══ GIVEN RECORDS ══

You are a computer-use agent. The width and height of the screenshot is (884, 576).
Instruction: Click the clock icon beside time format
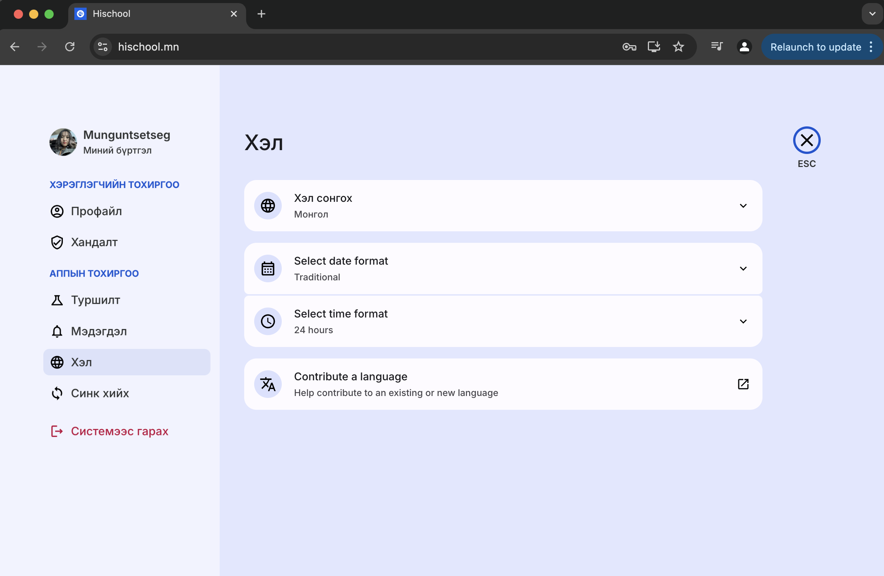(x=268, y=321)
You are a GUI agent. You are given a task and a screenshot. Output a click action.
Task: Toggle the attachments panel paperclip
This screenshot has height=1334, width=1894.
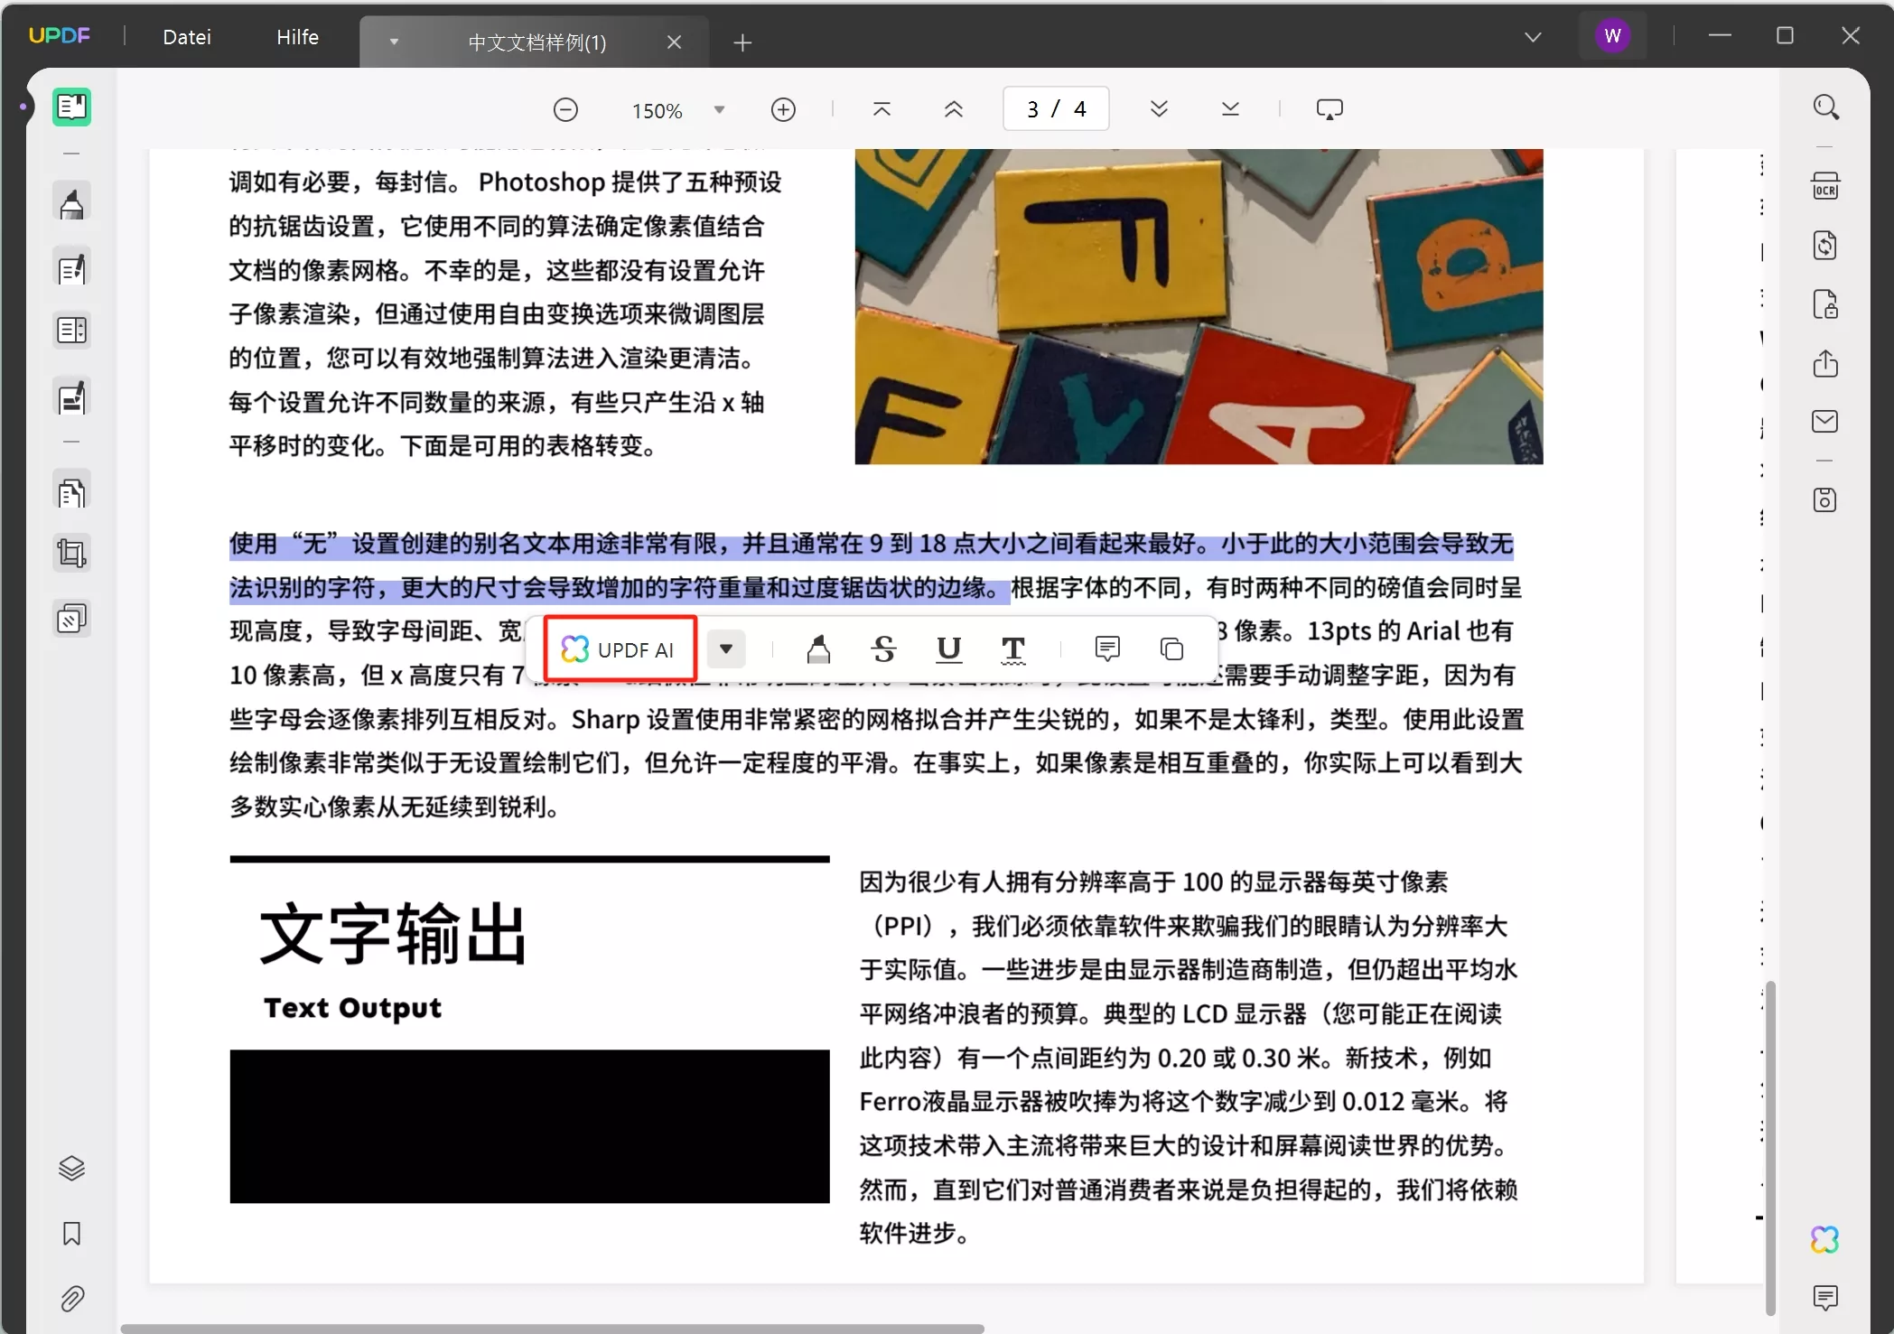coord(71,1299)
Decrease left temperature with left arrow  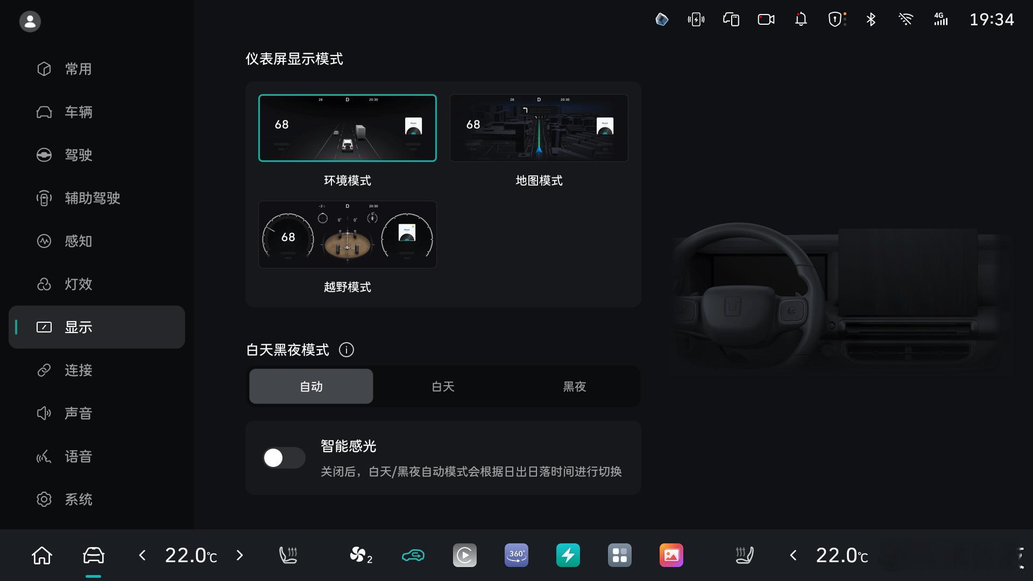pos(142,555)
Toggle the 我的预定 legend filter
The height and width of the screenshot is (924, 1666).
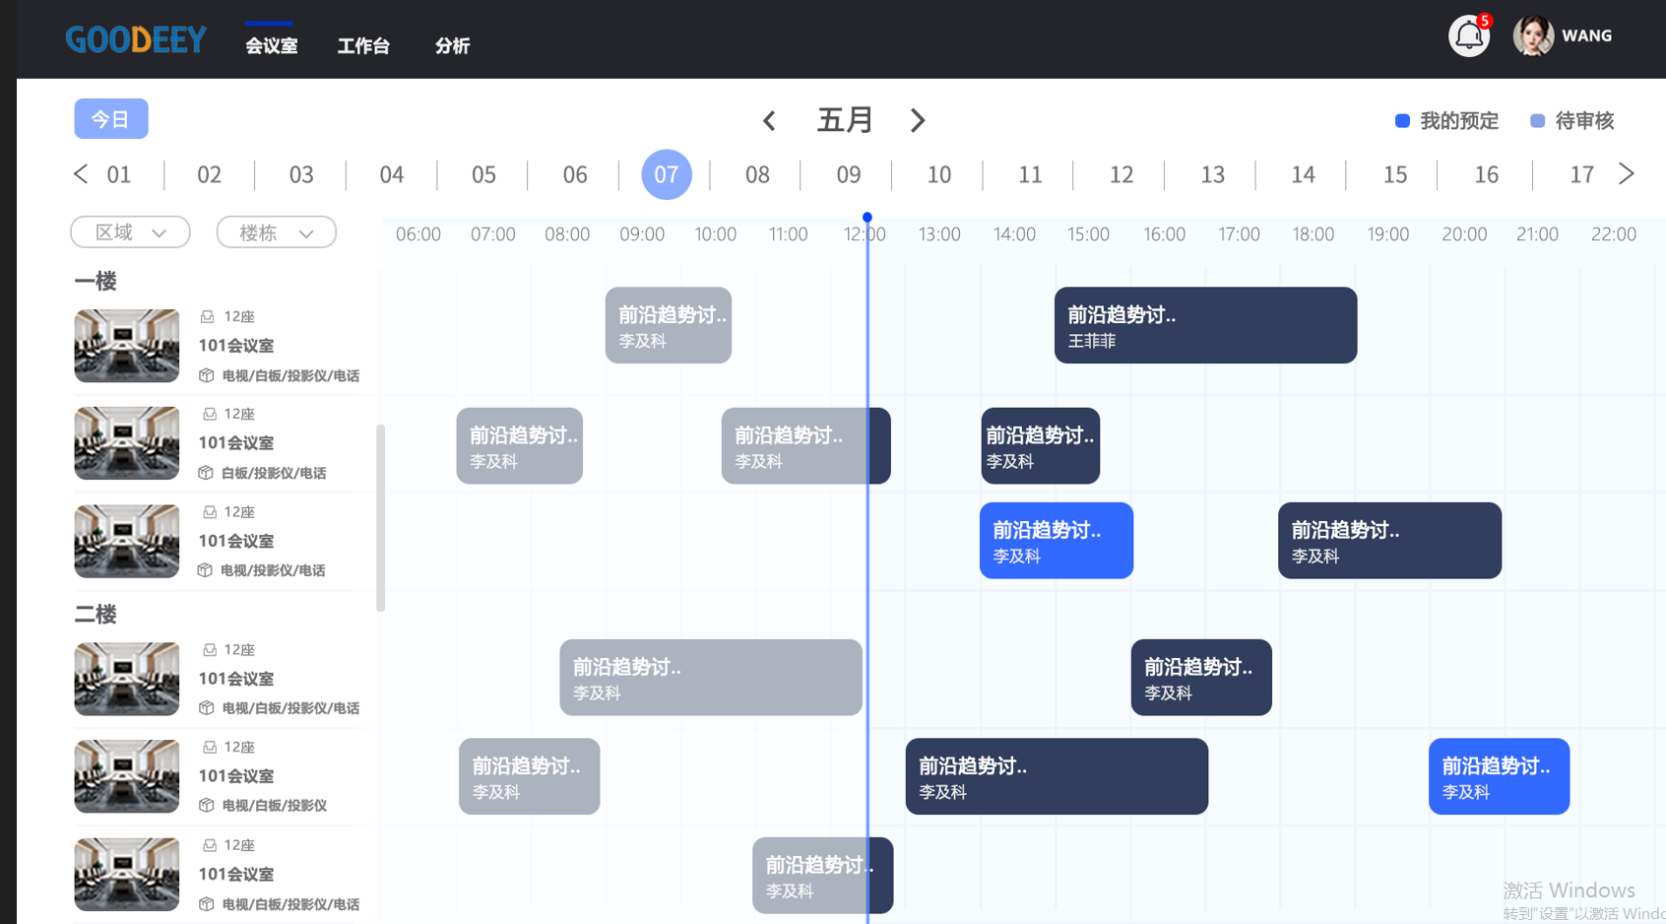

═══

Search the entries above for lines containing the word "agent", and copy each one.

## EXERCISE RESULT
You are a computer-use agent. The width and height of the screenshot is (884, 576).
You are a GUI agent. You are given a task and a screenshot. Output a click action.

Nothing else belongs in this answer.